▸ **Aim of the task**:
Copying starts at the line containing "The height and" and stops after the last line of the records; each line is repeated exactly, and pictures are skipped.

▸ **The data**:
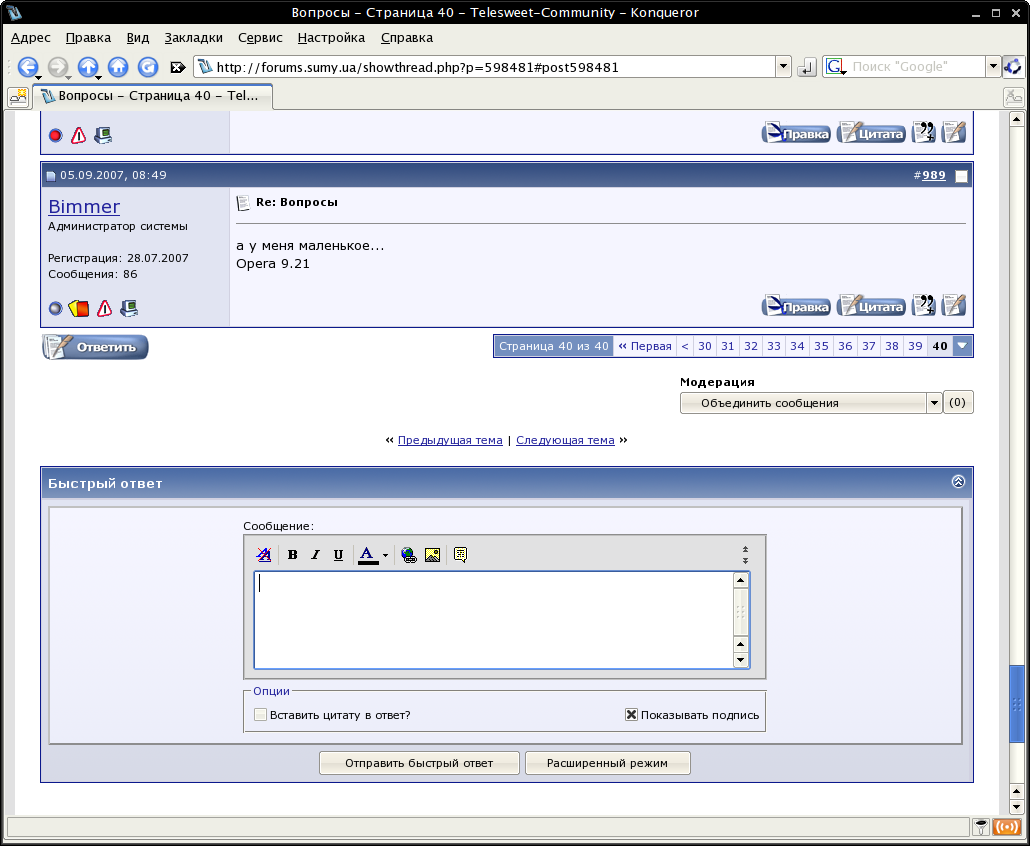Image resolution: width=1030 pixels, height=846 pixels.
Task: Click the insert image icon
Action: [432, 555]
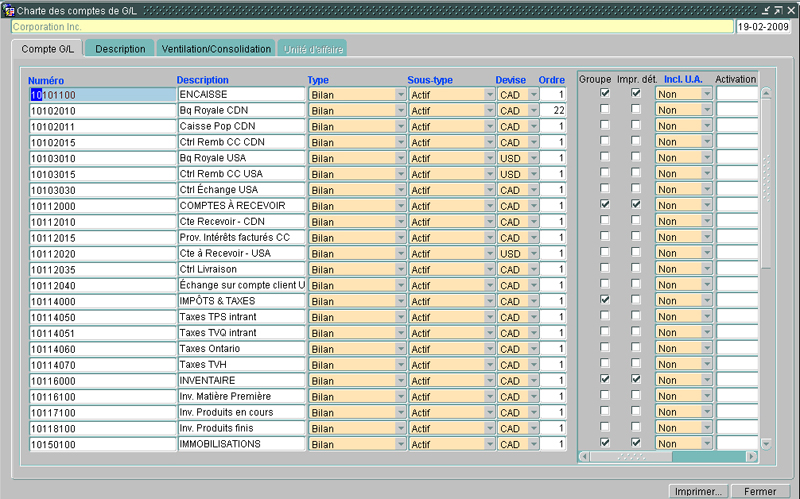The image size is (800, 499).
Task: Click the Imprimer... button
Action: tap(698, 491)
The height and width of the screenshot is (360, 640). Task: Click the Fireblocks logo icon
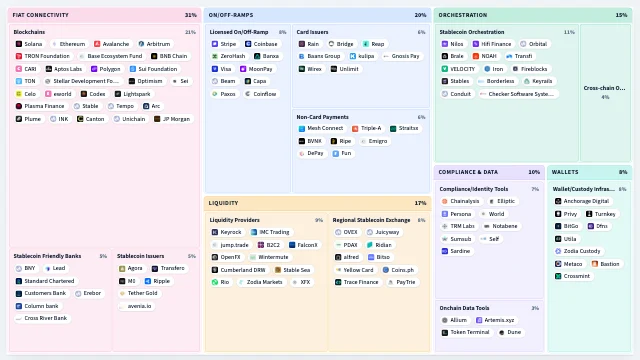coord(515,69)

▸ **Solution to this task**:
The height and width of the screenshot is (360, 640). Task: Click the Fireblocks logo icon
coord(515,69)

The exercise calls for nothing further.